The leaders who truly develop their teams had at least one person in their career who asked good questions instead of giving instructions. Who sat with them in ambiguity instead of providing the answer. The experience becomes a template.

They pay attention to people as people.

Not as resources. Not as headcount. Not as seats on a capacity plan. The good ones know when someone is struggling before the person says anything. They notice. And they ask. Not a skill built from a case study. It comes from choosing to stay curious about the humans around you.

They know when they're wrong, and they say so.

An MBA teaches you to build the case, defend the position, win the argument. Leadership sometimes requires walking into a room and saying "I was wrong about this." Try finding this module in the curriculum.

A fork in a road near a university building, one path leading toward a group of people collaborating in autumn sunlight

The Gap No Credential Fills

MBA programs cannot teach leadership... not because the professors aren't smart, but because leadership is fundamentally experiential. You learn it by doing it. By failing at it. By watching someone else do it well and thinking: I want to lead like this.
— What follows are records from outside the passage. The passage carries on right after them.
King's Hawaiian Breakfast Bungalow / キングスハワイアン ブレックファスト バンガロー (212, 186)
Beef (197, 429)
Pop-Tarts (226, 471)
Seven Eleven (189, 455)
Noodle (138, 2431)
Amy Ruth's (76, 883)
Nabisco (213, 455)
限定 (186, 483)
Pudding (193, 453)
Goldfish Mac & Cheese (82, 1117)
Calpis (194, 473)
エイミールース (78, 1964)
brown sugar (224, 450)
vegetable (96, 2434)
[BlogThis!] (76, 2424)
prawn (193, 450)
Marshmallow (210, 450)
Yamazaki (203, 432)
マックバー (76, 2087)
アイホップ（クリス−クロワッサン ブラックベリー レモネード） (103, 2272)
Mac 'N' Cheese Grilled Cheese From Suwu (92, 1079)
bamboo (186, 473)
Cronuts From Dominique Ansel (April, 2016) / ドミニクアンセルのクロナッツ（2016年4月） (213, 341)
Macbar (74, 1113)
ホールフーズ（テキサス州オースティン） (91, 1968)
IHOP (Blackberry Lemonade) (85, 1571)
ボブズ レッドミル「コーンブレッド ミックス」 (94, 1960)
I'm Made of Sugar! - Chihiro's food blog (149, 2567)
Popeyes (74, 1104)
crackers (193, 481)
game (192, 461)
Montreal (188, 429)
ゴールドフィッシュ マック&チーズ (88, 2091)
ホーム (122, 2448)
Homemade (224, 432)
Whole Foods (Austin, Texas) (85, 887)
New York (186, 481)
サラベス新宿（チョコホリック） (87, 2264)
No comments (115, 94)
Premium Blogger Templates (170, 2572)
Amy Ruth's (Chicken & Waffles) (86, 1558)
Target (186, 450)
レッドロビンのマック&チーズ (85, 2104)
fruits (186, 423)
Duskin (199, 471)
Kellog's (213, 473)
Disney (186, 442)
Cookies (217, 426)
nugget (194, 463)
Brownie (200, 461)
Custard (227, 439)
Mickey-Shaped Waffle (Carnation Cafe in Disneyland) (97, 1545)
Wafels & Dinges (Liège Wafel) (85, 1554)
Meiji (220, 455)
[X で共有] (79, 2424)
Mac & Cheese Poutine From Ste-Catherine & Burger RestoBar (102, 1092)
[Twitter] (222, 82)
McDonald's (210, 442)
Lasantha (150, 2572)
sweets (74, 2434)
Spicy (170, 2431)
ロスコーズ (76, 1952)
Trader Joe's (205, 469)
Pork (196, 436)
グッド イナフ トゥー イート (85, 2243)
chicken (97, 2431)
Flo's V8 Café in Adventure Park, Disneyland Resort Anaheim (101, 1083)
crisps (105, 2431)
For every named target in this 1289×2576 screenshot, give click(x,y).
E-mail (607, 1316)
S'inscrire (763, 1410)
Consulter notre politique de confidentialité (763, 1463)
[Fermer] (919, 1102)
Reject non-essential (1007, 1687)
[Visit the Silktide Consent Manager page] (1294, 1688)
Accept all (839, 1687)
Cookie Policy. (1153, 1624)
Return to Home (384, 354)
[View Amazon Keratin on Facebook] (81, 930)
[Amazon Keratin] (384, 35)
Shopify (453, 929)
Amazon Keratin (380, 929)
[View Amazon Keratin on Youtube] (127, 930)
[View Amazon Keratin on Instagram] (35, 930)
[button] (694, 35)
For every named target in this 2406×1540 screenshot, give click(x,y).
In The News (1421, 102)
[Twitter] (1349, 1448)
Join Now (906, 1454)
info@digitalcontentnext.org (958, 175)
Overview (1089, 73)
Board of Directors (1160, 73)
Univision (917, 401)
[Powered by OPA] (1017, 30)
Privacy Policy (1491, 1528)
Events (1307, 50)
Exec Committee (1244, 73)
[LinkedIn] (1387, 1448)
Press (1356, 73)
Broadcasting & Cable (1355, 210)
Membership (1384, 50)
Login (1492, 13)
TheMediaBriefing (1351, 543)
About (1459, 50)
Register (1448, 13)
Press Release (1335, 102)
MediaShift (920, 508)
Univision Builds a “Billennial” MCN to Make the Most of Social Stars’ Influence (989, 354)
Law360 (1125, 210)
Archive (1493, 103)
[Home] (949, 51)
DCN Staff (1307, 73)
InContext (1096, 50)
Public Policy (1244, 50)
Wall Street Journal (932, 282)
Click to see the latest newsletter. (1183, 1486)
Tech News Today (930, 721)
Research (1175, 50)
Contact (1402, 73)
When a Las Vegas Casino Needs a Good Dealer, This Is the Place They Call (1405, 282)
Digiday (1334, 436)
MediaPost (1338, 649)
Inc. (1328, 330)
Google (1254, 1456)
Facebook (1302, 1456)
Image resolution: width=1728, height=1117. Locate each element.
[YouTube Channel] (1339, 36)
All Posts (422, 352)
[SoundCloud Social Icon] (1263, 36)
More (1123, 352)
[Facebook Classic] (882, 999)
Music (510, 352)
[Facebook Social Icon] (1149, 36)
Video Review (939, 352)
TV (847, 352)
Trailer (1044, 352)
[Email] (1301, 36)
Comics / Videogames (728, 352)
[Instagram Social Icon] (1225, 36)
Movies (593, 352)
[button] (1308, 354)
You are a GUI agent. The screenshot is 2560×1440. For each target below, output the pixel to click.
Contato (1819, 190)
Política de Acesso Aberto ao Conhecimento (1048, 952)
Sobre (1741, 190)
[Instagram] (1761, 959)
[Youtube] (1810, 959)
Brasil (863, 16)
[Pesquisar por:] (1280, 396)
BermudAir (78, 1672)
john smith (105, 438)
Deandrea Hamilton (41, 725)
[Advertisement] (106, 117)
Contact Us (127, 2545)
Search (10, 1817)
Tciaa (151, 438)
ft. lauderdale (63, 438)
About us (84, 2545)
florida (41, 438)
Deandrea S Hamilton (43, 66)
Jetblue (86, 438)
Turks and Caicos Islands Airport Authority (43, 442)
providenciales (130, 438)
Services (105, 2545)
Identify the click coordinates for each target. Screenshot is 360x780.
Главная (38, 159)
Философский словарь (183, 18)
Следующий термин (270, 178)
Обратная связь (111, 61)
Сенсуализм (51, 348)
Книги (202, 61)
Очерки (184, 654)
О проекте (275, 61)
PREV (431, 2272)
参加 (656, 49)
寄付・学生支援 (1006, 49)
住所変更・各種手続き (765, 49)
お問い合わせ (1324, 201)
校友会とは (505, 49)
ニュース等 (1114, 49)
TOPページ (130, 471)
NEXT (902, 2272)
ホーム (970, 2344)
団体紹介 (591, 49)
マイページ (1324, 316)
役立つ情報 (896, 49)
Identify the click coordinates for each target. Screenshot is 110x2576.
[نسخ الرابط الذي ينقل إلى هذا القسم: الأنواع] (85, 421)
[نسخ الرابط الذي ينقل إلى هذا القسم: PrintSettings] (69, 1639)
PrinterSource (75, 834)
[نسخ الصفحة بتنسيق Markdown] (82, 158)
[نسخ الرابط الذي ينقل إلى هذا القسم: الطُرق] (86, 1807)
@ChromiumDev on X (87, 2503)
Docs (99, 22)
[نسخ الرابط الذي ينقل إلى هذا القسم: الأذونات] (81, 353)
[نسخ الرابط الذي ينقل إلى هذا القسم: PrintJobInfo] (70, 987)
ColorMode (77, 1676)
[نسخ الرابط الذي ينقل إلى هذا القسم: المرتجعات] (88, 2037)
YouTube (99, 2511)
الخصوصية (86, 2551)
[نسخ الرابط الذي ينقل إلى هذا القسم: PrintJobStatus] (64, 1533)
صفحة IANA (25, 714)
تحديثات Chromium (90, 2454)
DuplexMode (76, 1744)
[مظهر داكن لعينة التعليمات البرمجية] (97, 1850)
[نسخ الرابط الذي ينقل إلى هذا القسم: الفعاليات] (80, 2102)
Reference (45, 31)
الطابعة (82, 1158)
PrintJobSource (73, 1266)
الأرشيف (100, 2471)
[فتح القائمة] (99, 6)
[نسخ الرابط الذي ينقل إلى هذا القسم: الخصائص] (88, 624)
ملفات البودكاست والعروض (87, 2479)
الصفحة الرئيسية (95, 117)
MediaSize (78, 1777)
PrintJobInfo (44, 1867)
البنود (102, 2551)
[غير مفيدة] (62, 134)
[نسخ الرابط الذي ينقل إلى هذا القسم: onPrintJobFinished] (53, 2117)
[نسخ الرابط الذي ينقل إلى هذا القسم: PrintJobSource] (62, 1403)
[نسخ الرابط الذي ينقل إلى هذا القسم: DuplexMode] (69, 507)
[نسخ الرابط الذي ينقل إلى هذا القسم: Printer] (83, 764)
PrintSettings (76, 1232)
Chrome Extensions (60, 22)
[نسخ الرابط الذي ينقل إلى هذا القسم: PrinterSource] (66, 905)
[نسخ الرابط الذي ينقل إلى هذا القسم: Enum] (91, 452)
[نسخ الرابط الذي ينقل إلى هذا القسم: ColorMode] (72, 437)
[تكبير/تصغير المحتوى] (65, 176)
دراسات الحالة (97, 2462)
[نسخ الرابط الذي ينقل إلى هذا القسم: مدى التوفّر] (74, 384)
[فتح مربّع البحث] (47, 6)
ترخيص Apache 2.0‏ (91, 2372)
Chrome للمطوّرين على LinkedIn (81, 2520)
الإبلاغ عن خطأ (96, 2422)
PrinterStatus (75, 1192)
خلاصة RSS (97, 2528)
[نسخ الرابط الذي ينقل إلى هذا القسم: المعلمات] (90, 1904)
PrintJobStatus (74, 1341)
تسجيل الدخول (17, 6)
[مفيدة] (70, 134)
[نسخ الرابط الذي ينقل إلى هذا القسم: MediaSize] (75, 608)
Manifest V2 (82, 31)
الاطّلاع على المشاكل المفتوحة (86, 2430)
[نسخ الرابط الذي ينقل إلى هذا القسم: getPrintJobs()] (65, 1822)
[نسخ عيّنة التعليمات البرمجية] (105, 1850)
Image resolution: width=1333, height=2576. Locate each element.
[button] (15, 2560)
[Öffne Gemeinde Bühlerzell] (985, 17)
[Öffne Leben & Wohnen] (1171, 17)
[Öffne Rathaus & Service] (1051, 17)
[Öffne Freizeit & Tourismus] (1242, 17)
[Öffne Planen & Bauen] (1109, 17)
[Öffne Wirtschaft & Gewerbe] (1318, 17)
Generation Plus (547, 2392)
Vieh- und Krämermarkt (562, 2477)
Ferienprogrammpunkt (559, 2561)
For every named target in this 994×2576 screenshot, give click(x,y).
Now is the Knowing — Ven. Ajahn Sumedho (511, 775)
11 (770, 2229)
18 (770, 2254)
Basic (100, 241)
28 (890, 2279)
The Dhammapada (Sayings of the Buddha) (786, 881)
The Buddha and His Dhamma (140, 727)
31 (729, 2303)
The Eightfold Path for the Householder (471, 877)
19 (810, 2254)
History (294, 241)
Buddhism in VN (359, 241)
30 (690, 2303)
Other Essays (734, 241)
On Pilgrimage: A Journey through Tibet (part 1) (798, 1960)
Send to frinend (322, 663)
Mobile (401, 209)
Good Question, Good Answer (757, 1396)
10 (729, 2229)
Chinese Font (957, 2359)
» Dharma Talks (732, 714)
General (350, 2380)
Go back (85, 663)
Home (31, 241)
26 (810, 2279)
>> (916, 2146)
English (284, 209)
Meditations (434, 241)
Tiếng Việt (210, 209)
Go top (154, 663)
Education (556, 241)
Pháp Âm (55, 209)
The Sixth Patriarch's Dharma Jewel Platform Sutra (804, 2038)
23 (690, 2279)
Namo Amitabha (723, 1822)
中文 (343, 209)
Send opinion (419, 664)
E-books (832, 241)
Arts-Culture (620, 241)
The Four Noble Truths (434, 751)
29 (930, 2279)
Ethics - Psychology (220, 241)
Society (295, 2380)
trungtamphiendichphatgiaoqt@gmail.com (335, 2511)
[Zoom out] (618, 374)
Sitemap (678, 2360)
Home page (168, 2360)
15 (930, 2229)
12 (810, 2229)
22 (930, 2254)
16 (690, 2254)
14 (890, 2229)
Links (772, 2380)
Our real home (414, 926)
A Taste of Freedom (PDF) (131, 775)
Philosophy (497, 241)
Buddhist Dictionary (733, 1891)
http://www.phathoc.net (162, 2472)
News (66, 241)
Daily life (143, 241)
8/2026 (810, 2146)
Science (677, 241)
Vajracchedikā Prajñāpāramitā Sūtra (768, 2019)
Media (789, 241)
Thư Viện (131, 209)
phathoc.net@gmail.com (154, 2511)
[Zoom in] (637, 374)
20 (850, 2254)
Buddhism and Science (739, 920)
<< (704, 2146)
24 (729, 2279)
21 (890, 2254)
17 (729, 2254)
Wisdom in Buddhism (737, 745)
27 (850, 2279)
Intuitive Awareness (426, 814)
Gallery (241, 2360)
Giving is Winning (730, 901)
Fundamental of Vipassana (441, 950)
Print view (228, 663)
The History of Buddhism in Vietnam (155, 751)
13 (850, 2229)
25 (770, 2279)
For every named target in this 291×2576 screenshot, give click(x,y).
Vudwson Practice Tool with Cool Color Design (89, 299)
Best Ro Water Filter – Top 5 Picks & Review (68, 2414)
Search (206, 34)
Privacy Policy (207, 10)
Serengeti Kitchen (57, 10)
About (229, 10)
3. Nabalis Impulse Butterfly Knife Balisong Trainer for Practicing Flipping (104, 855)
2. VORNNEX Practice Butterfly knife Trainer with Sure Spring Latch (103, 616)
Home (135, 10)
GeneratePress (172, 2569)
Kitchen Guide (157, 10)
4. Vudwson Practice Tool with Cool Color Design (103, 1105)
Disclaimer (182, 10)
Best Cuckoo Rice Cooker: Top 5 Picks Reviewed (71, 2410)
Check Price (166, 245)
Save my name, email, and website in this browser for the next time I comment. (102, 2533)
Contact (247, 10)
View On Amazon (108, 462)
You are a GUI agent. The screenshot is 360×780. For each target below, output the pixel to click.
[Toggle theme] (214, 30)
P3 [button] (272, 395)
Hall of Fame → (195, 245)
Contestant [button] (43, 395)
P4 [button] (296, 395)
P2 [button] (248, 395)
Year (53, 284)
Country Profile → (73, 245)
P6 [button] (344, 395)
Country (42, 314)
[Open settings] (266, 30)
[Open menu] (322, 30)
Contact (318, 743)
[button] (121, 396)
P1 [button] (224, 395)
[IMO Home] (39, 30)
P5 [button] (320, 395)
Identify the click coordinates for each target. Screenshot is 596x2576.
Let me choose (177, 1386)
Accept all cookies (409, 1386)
A classroom teaches you to analyze. It does not teach you to inspire. It gives you frameworks for decision-making. It does not give you the courage to make the unpopular call.

And courage is a lot of what leadership is.

The leaders who genuinely shape organizations aren't the ones with the most impressive credentials. They're the ones who stayed in the room when things got uncomfortable, who had the conversation they didn't want to have, who chose to trust their team when they had every reason not to.

None of it is in the syllabus.

What This Means for How You Develop Leaders

If you're building a team, a department, or a company, the question worth asking isn't "who has the credentials?" It's "who has grown through difficulty?"

Look for the person who's led through a failed project and came out knowing what they'd do differently. Look for the person who lost someone from their team and spent real time understanding why. Look for the person who asks questions more often than they give answers.

The MBA comes or goes. It genuinely doesn't determine much.

What matters is whether they've done the actual work of leading people. Not the administrative work. The human work.

The MBA teaches you to run the business. Leading people is a completely different job. And until we treat it as such, we'll keep putting administrators in charge of humans and wondering why the engagement numbers are so bad.